#### Aim of the task:
Set out the listing word for word. End with the line that contains "Given: Open the hamburger menu".

#### Data section:
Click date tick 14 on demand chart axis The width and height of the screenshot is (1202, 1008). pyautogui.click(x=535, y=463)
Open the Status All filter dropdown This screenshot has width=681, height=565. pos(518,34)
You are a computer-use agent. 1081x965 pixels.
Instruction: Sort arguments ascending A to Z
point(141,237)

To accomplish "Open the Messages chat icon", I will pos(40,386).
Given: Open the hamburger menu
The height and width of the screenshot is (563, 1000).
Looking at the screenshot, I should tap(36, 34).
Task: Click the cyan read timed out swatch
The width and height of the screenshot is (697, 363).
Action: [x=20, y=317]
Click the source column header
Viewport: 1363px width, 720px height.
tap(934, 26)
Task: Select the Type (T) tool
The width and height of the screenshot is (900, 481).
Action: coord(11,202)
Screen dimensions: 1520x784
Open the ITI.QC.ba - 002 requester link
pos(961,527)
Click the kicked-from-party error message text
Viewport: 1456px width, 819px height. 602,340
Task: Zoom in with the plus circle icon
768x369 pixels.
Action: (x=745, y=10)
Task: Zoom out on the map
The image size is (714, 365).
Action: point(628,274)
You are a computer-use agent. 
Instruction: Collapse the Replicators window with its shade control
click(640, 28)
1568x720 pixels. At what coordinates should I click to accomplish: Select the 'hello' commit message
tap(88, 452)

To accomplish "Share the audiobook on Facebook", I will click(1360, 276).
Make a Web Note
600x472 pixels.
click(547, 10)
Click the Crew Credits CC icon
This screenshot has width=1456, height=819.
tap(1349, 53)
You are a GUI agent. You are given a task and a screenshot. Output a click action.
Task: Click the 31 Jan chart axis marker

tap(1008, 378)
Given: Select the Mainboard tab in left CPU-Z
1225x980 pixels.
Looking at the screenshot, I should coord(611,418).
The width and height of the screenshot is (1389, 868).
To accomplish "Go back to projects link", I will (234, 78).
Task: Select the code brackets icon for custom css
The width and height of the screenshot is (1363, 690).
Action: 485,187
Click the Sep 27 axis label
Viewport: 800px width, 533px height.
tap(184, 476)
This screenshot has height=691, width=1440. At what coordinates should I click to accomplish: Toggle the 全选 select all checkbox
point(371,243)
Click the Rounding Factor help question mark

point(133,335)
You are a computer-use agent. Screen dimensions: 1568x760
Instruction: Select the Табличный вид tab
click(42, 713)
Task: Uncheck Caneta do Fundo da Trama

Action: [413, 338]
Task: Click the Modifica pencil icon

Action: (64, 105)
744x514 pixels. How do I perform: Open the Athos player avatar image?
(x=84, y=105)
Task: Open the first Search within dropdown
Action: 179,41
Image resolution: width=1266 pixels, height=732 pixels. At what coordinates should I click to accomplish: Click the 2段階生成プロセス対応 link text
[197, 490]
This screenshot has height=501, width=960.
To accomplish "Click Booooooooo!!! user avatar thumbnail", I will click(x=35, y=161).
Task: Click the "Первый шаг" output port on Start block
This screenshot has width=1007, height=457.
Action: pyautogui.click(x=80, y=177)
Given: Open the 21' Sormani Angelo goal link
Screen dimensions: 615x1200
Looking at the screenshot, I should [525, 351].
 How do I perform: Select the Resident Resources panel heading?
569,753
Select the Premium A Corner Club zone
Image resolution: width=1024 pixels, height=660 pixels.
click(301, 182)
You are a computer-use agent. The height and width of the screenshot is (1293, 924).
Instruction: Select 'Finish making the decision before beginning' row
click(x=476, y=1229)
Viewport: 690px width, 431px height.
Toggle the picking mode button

#### Result of this task:
Click date tick 14 on demand chart axis The width and height of the screenshot is (1202, 1008). pyautogui.click(x=535, y=463)
Open the Status All filter dropdown This screenshot has width=681, height=565. pos(518,34)
You are a computer-use agent. 1081x965 pixels.
Instruction: Sort arguments ascending A to Z
point(141,237)

To accomplish "Open the Messages chat icon", I will pos(40,386).
Given: Open the hamburger menu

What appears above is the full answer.